Been too busy to shop? We have you covered. Here are some fun, locally-themed airport items:

Any holiday tree surely has room for one more ornament. At New York’s JFK Airport, the Metropolitan Museum of Art Shop in Terminal has New York City-themed ornaments, including the Empire State Building, the Statue of Liberty, New York taxi cabs and Rockefeller Center. Plus, travelers can buy one and get another (of equal or lesser value) for half-price.

Shops in Central Terminal B at New York’s LaGuardia Airport include Discover NY and InMotion Entertainment and all but a few retail outlets (and restaurants) there are honoring the universal 20 percent off coupon available on the Food & Shops website.

At Phoenix Sky Harbor International, fliers can purchase area-appropriate gifts such as Arizona Prickly Pear chocolate bars and taffy or bundles of holiday tamales (both El Bravo and Sir Veza’s Taco Garage offer them) that are cooked, packaged, frozen and ready for travel.

Full bottles of wine don’t make the cut at airport checkpoints these days, but Vino Volo has 14 post-security branches with retail sections offering quality local and national selections. The branch at Detroit Metropolitan Airport, for example, has several wines in stock made and only marketed in Michigan. Rather bring chocolate? Gayle’s Chocolate based in nearby Royal Oak, sells chocolate Model Ts, Corvettes and other car models, as well as chocolate motorcycles (prices vary from $16 to $45) at Detroit Metro Airport as well.

Travelers flying south from Ted Stevens Anchorage International Airport in Alaska can pick up reindeer meat jerky ($10.05/12 ounces) at Moosellanous or stop by Alaska Luggage and Seafood to get halibut, salmon, shrimp crab or scallops packed for travel in carry-on boxes. A branch of Silver Gulch, a brewery near Fairbanks, opened at the airport this month and offers growlers ($10-$14) and six-packs of Epicenter (named in honor of the 1964 earthquake) and other beers to go.

In Oregon — where there’s no sales tax — even locals with no flight plans head to Portland International to shop on the pretty, pre-security, indoor street filled with branches of name-brand local shops. The Pendleton shop has roll-up motor robes with nice leather carrying straps ($88) and the Made in Oregon store stocks conversation-starter T-shirts and caps that say “Keep Oregon Weird” (under $20).

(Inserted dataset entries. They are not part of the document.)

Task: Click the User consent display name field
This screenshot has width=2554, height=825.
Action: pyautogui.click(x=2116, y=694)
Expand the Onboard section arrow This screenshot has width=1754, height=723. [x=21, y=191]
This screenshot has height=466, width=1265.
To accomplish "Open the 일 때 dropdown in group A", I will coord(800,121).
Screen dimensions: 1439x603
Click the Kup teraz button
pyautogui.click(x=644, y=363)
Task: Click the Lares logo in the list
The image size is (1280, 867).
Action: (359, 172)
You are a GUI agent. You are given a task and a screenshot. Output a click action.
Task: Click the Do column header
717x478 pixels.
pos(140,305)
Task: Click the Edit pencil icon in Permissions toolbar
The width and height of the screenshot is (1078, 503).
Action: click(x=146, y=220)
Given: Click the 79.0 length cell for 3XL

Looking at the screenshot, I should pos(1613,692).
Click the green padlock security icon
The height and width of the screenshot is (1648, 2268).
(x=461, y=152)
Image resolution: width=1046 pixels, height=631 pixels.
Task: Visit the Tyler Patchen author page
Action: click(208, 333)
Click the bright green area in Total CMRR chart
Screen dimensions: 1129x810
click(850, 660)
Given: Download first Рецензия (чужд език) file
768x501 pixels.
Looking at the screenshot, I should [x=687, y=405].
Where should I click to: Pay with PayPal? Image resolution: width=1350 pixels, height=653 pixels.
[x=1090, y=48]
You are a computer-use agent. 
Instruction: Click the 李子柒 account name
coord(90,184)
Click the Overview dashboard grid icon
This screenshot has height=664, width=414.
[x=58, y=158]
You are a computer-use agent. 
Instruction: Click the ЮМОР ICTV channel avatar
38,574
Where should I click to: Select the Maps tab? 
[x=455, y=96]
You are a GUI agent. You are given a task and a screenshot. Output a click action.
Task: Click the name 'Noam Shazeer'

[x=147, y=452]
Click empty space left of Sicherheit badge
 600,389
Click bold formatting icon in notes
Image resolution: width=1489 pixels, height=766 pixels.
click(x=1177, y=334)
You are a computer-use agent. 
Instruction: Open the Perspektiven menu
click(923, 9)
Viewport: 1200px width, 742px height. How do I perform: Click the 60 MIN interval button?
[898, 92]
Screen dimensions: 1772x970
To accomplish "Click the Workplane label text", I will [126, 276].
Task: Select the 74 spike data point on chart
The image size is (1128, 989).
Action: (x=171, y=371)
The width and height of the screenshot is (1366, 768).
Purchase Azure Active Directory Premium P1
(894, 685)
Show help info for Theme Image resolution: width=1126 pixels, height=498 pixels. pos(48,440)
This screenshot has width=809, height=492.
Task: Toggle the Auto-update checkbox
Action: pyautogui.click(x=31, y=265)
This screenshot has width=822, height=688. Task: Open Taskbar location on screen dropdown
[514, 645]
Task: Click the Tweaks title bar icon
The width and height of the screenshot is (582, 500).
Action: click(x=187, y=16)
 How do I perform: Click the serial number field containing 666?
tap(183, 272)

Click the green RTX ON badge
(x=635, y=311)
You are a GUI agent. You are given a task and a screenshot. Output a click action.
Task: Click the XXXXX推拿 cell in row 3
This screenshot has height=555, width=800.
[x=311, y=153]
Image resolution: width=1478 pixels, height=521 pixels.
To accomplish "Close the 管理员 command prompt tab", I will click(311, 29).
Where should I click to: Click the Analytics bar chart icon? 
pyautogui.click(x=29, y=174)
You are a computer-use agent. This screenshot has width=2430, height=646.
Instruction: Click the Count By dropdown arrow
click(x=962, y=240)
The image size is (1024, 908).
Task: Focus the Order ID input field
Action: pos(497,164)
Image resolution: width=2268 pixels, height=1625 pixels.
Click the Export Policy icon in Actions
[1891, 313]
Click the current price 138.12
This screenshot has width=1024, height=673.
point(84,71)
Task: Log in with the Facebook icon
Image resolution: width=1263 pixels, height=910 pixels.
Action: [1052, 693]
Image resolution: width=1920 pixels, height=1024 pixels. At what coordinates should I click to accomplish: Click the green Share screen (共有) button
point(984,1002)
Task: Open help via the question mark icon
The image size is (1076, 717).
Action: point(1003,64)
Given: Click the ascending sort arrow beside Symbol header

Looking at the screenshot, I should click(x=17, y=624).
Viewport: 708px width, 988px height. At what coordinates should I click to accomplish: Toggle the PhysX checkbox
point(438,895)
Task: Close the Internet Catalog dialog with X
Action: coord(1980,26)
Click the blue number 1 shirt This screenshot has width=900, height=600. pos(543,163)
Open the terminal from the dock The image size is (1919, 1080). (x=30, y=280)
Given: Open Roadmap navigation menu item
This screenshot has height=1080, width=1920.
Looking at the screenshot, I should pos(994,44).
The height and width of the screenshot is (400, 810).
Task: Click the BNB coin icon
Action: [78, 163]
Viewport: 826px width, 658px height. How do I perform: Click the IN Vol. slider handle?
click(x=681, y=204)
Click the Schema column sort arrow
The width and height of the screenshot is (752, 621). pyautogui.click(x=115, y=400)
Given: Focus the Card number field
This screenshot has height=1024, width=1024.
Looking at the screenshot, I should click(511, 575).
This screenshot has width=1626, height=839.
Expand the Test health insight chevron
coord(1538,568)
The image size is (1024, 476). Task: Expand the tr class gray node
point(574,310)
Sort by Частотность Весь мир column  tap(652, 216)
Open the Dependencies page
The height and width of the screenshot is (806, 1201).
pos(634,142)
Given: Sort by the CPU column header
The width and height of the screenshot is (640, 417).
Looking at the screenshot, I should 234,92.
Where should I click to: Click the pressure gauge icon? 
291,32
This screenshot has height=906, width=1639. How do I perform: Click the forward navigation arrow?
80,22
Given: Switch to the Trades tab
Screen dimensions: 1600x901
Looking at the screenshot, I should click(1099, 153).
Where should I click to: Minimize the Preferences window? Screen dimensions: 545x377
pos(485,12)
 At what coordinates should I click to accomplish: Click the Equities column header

Genuine alligator heads and claws ($12.95-$34.95) as well as locally-made, hand-rolled cigars ($8.95) are popular items at the Gifts to Go stores at Miami International Airport while, up north, the AMERICA! stores in Newark Liberty, Dulles and Reagan National airports stock Commander-in-Chief hats, jackets, cufflinks, pens and other items as well as many First Lady-themed gifts.

And if you are one of the last-LAST-minute shoppers who find yourself seated on your plane but still without gifts, there’s one last-gasp option: buying gifts on the plane. In-flight Wi-Fi usually provides access to shopping sites — even for travelers who don’t pay for Internet access.

In other words, if you’re flying Christmas Eve, you can buy gift cards and other e-deliverable items that should arrive just about the time Santa and his reindeer head back to the North Pole.

(My story about holiday shopping at the airport first appeared on NBC News Travel)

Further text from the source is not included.